** Start Material shown **

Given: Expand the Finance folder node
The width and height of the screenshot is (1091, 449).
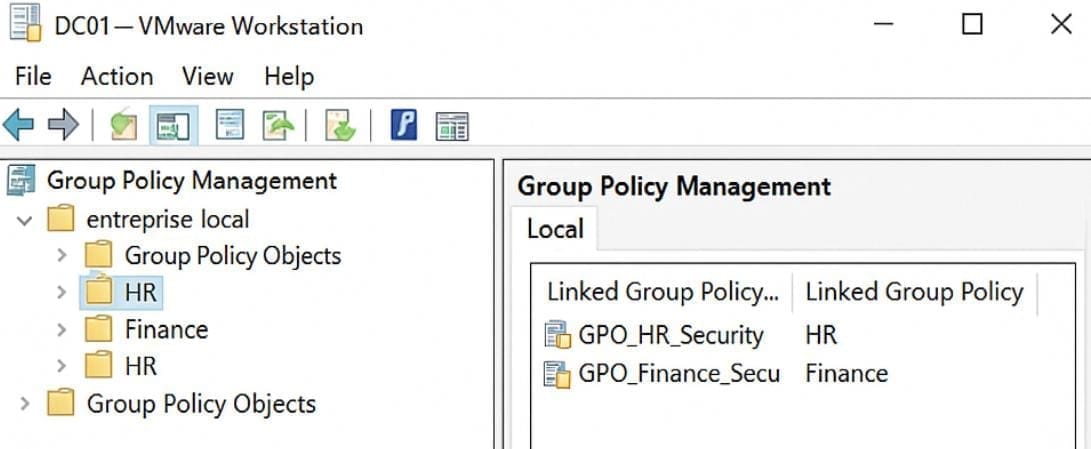Looking at the screenshot, I should (x=62, y=330).
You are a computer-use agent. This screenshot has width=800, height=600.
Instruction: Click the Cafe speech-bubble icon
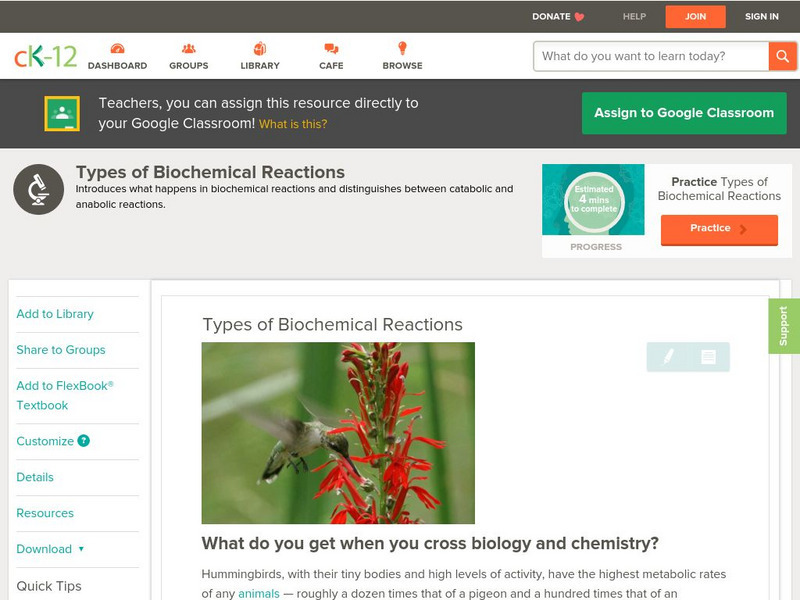click(329, 48)
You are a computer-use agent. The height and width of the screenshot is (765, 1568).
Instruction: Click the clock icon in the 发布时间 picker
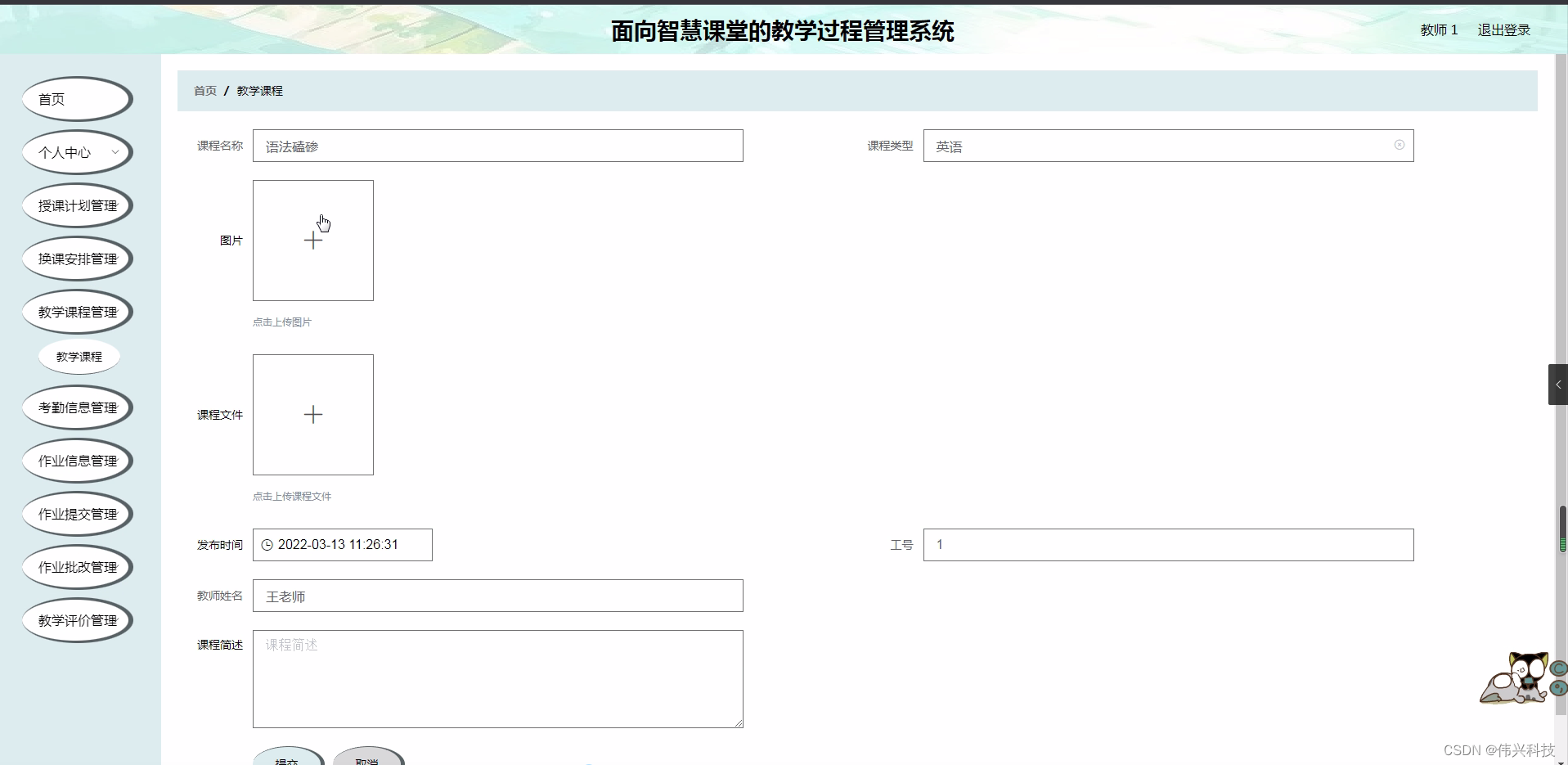pyautogui.click(x=267, y=544)
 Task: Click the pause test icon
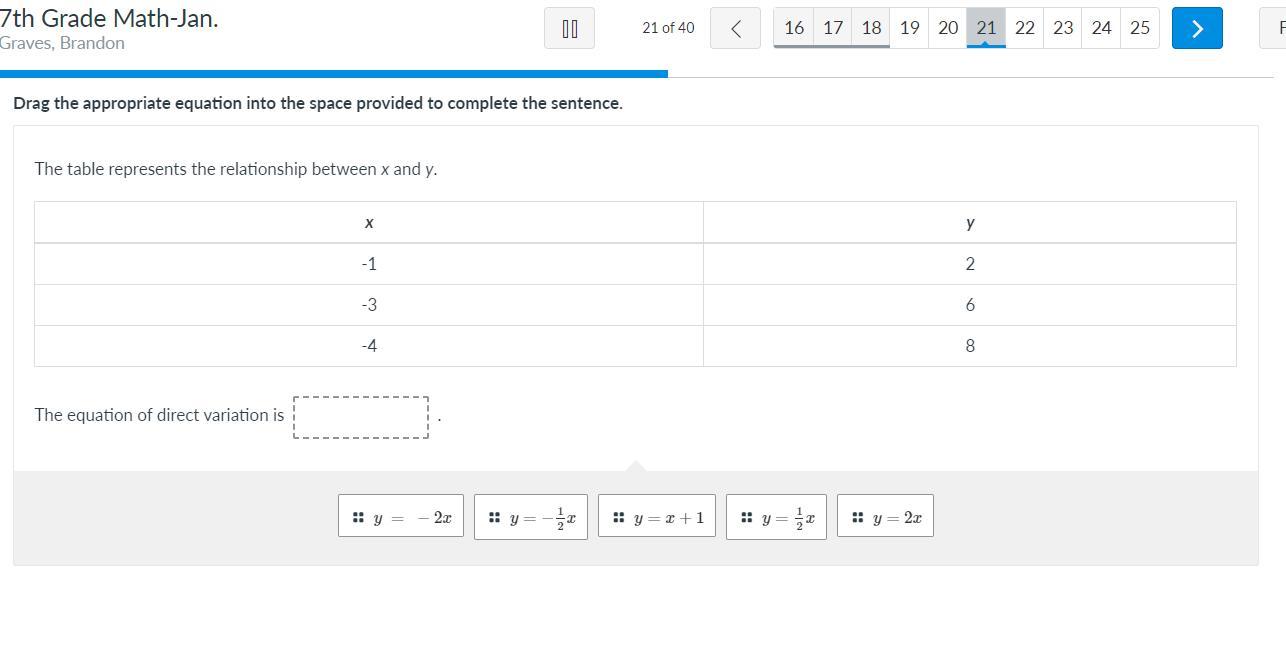point(569,28)
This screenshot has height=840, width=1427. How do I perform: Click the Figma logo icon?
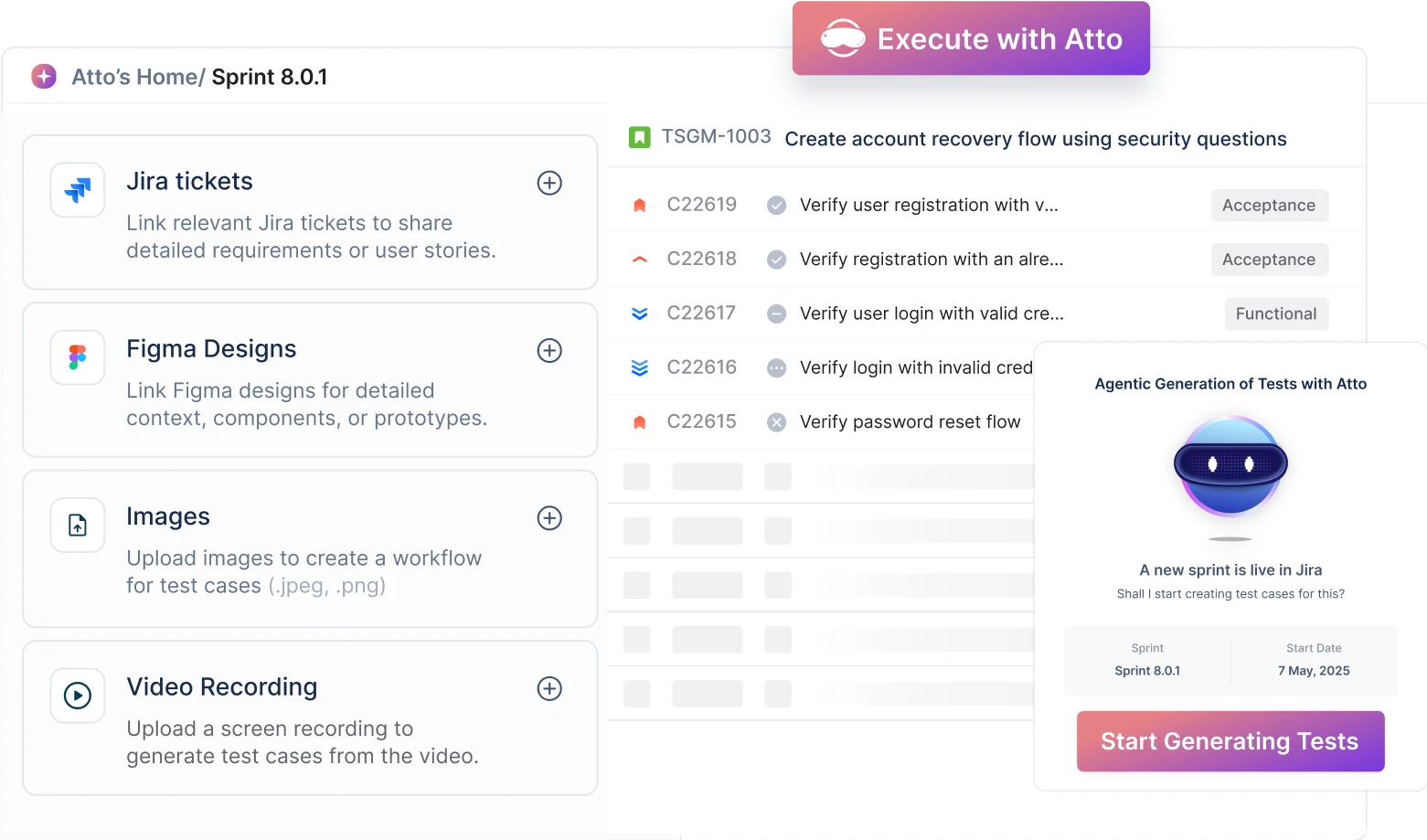tap(78, 357)
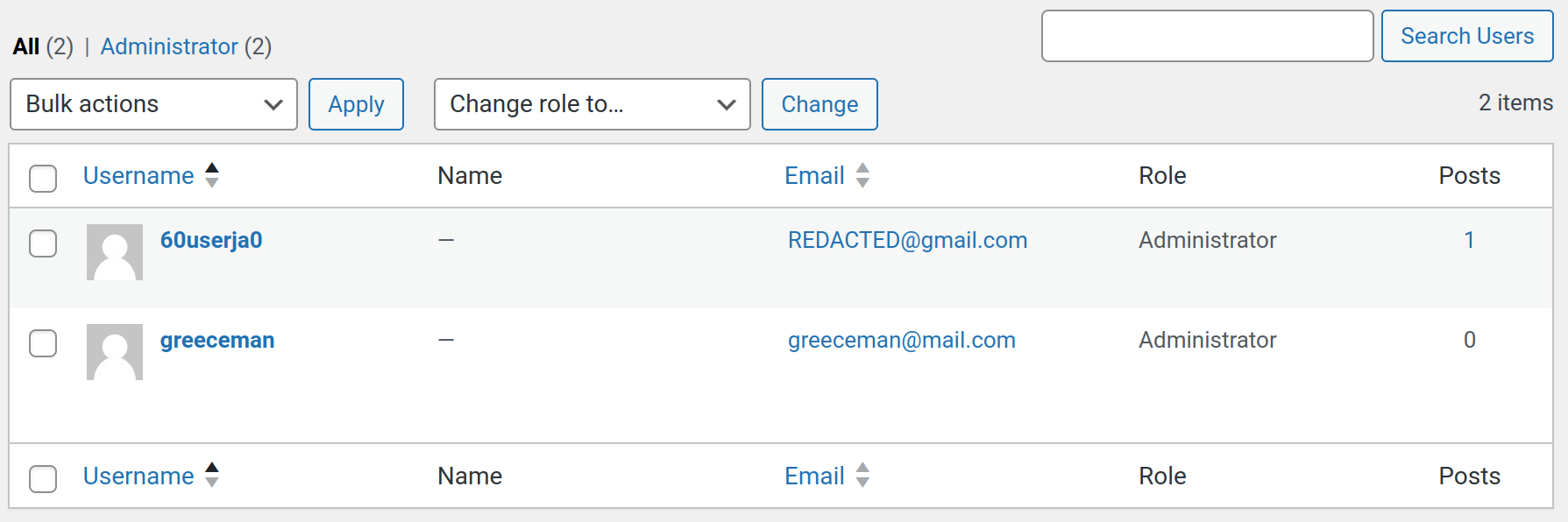Check the box for user greeceman
Viewport: 1568px width, 522px height.
[x=43, y=343]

** End Material shown **

◆ **Set task**
Write out all of the records above line for line, without changing anything, and leave the pictures out.

◆ **Exercise answer**
Given: Expand the Finance folder node
The width and height of the screenshot is (1091, 449).
Looking at the screenshot, I should (x=62, y=330).
You are a computer-use agent. This screenshot has width=800, height=600.
Instruction: Click the Cafe speech-bubble icon
click(329, 48)
You are a computer-use agent. The height and width of the screenshot is (765, 1568).
Instruction: Click the clock icon in the 发布时间 picker
pyautogui.click(x=267, y=544)
 Task: Click the pause test icon
point(569,28)
This screenshot has height=840, width=1427. How do I perform: Click the Figma logo icon?
tap(78, 357)
Check the box for user greeceman
Viewport: 1568px width, 522px height.
[x=43, y=343]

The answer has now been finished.